In the search for the cause of a disease, the clinical history, the family history, and findings at physical examination are the most important items to start with. It makes a difference whether the disease is slowly progressive, subacute and monophasic, or episodic. Provoking factors tell us a lot about the possible causes. Presence of similarly affected family members or consanguinity in the family tells us something about the possible mode of inheritance. The findings at physical examination are also very important. Not only the neurological findings matter. The presence of abnormalities of other organs, such as the eyes, ears, heart, liver, spleen, sexual organs, and skin, provide important diagnostic clues.
Magnetic Resonance Imaging
For us, the next step is detailed analysis of the MRI available. The diagnosis "white matter disorder" is made through MRI, so the MRI is already available. Systematic analysis of the images provides important diagnostic information. We call the process of systematic MRI analysis and interpretation "MRI pattern recognition".
In the late eighties we found out that it makes a difference which white matter structures of the brain are affected and which are spared, in which sequence they are affected, whether there are also gray matter abnormalities and whether there is contrast enhancement. We set up a large study in which we analyzed many MRI's of patients with a white matter disorder with a known cause. We demonstrated that each disease or each category of disorders had its own specific combination of MRI abnormalities, that is to say: its own specific pattern. This information contained in each MRI can be used to advantage in the diagnostic process. First of all, MRI helps in the diagnostic decision whether we most likely are dealing with an inherited or acquired disorder. Inherited disorders usually have a symmetrical pattern of abnormalities, whereas asymmetrical patterns are most commonly observed in acquired disorders. Inherited white matter disorders are usually confluent, while multifocal white matter abnormalities are more commonly seen among the acquired disorders. Of course, there are exceptions to these rules. More detailed analysis of the images will help to make a list of most likely inherited or acquired disorders. Some physicians seem to think these is a standard list of tests to be performed in white matter disorders in children, when inherited conditions are most likely. We do not agree with that. MRI gives so much information, that sometimes one test is sufficient for a final diagnosis.
Tests commonly performed when it is likely that the white matter disorder is inherited, include assessment of urine and plasma amino acids and organic acids, assessment of blood and CSF levels of lactate and pyruvate, assessment of the activities of several lysosomal enzymes in white blood cells, assessment of the blood levels of very long-chain fatty acids and phytanic acid, analysis of mitochondrial DNA, and assessment of mitochondrial function in (preferably) fresh muscle tissue.

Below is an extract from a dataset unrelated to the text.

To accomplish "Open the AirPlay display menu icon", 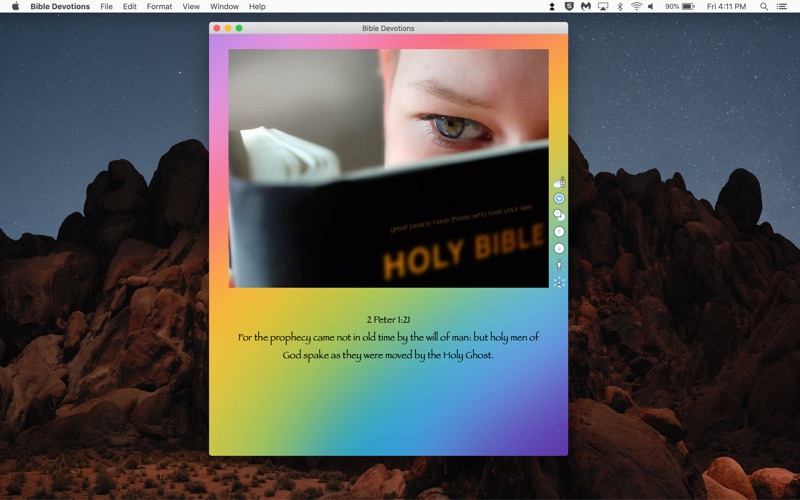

Other important tests are analysis of hormone levels, especially adrenal hormones, assessment of levels of vitamins, and analysis of the DNA repair processes. It may be important to study conduction velocity of peripheral nerves to see whether not only the central nervous system is affected but also the peripheral nerves. It is often important to evaluate the function of other organs than the nervous system, including the ears, eyes and internal organs.